TASK TO CARRY OUT -
Where the string "computer" occurs in a line of the entries below, copy that line.

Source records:

__________

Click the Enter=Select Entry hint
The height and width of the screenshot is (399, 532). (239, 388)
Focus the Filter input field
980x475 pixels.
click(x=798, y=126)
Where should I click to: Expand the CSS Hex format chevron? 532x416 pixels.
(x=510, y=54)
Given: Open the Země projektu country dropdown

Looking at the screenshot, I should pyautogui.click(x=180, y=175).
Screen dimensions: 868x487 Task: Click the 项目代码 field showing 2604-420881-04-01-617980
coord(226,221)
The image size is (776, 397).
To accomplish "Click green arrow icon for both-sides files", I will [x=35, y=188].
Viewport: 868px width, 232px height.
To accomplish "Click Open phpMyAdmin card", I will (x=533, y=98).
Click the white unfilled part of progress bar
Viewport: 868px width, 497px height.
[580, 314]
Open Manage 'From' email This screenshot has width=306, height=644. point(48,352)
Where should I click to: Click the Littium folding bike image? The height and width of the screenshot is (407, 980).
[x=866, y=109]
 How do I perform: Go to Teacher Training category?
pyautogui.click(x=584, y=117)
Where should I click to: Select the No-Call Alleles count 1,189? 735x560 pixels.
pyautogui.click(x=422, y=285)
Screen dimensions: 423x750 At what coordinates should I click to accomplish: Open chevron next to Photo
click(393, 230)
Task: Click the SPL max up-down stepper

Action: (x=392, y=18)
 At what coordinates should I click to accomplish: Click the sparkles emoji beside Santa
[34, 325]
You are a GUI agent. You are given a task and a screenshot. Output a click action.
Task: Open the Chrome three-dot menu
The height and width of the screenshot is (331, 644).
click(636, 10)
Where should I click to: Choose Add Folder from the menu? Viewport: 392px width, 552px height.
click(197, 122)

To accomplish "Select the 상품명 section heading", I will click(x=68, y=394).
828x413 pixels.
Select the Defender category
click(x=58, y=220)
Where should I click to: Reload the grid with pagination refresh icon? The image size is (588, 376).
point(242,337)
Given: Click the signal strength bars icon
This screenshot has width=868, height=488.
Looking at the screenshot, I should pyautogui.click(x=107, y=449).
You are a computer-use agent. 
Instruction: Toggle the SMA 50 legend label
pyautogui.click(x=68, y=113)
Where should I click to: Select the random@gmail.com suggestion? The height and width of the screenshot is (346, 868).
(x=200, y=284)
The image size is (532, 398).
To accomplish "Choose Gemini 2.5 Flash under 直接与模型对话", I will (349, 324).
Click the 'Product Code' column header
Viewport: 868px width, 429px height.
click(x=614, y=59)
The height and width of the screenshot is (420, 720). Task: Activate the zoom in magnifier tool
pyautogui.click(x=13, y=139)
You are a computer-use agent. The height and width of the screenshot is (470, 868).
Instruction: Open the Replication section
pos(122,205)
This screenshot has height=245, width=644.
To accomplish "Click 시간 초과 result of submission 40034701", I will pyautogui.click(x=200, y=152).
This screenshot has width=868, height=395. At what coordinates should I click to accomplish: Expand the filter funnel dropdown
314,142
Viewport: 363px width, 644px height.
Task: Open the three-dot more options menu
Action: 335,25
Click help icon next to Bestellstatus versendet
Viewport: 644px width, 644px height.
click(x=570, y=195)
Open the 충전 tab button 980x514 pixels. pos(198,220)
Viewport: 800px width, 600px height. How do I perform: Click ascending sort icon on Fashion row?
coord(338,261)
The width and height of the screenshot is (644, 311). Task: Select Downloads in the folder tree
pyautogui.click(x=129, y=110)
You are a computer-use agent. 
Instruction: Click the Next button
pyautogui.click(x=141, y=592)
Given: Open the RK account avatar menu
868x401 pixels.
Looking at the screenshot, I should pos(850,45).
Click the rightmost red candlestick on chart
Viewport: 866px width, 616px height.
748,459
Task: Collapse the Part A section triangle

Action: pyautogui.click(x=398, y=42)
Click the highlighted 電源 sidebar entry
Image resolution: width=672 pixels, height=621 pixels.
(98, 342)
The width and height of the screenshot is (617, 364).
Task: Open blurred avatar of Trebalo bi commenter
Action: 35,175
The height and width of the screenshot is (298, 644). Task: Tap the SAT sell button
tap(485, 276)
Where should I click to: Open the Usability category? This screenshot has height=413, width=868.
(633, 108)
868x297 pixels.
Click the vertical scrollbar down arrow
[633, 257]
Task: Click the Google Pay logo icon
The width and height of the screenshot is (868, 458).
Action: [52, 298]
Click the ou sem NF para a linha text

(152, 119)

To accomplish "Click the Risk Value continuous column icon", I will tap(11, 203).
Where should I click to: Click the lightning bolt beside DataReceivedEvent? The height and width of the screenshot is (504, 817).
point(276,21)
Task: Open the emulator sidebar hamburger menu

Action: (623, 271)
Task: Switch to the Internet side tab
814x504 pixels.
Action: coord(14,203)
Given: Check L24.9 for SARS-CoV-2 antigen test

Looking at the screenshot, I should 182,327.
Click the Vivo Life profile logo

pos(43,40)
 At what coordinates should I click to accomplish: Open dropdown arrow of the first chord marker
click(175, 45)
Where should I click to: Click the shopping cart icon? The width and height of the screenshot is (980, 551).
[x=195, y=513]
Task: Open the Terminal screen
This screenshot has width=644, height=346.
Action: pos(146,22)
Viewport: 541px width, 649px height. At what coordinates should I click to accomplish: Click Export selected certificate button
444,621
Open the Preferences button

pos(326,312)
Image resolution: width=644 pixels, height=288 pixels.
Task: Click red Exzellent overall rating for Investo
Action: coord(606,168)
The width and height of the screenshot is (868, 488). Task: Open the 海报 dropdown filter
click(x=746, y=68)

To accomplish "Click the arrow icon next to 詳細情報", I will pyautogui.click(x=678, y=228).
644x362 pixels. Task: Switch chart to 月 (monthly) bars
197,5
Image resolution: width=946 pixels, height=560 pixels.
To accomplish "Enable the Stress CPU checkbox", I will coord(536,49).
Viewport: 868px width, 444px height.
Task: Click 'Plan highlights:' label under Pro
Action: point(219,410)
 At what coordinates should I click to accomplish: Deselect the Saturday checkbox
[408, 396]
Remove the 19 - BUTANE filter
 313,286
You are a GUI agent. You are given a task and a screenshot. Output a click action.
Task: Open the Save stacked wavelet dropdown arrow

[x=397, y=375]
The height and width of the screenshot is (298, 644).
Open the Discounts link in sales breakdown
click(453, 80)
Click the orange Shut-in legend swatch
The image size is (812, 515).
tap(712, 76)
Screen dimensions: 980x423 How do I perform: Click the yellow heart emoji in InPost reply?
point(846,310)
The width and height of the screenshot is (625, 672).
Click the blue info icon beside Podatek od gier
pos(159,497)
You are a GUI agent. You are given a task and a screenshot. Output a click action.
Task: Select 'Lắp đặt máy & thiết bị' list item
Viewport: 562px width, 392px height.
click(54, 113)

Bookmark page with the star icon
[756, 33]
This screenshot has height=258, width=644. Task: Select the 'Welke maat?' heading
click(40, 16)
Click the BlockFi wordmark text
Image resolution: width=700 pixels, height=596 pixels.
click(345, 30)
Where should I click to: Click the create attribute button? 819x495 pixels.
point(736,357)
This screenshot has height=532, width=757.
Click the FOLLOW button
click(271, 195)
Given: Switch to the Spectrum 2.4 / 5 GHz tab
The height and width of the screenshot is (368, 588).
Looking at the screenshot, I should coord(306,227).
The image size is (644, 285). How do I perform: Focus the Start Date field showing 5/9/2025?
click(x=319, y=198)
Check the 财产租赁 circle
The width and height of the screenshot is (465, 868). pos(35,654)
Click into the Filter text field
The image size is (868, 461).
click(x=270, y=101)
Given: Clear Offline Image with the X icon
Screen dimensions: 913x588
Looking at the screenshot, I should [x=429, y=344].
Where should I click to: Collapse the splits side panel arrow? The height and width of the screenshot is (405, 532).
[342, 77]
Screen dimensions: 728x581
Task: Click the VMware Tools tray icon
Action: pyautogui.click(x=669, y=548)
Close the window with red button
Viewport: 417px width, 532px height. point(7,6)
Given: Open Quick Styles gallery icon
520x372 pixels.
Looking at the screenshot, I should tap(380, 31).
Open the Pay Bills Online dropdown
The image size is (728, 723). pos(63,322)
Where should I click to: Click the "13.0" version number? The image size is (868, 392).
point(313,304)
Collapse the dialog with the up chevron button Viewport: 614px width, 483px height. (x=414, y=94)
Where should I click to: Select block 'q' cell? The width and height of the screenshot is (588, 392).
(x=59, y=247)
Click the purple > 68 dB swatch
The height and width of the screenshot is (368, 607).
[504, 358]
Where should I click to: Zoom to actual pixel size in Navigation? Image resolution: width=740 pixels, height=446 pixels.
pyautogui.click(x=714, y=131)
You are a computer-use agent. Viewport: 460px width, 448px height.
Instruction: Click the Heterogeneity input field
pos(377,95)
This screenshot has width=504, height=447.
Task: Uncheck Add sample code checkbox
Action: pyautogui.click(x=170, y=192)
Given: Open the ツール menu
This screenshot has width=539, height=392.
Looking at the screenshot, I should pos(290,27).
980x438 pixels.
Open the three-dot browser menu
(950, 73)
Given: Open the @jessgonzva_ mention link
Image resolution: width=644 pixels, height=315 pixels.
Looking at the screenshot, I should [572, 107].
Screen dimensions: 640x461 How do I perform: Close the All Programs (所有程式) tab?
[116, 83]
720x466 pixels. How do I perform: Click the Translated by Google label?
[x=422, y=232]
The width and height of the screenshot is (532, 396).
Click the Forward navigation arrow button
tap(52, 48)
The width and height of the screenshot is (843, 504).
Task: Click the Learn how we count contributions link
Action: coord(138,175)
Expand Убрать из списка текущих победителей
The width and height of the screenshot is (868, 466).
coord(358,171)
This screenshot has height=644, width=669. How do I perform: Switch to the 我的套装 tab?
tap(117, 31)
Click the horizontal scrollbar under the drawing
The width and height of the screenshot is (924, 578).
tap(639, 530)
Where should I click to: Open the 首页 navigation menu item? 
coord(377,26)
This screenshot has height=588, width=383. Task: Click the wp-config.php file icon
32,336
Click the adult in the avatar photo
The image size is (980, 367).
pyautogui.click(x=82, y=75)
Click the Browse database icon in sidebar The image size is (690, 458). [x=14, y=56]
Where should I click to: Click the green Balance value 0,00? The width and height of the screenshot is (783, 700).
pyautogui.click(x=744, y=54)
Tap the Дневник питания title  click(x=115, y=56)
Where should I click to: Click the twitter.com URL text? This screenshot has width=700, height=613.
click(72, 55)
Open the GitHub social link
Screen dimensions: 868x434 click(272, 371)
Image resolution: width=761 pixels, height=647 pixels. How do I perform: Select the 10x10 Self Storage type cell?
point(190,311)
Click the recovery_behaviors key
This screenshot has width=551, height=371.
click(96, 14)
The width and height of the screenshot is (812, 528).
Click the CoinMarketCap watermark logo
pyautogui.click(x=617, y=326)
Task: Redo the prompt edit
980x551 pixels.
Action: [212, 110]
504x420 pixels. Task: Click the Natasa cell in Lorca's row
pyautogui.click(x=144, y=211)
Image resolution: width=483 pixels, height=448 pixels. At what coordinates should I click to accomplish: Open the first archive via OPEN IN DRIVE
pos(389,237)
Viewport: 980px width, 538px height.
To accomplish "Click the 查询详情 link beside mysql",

__________

RESPONSE TO THIS TASK -
You are a computer-use agent. 
You are a computer-use agent. The height and width of the screenshot is (470, 868).
You are a computer-use agent. 
You are a computer-use agent. Viewport: 460px width, 448px height.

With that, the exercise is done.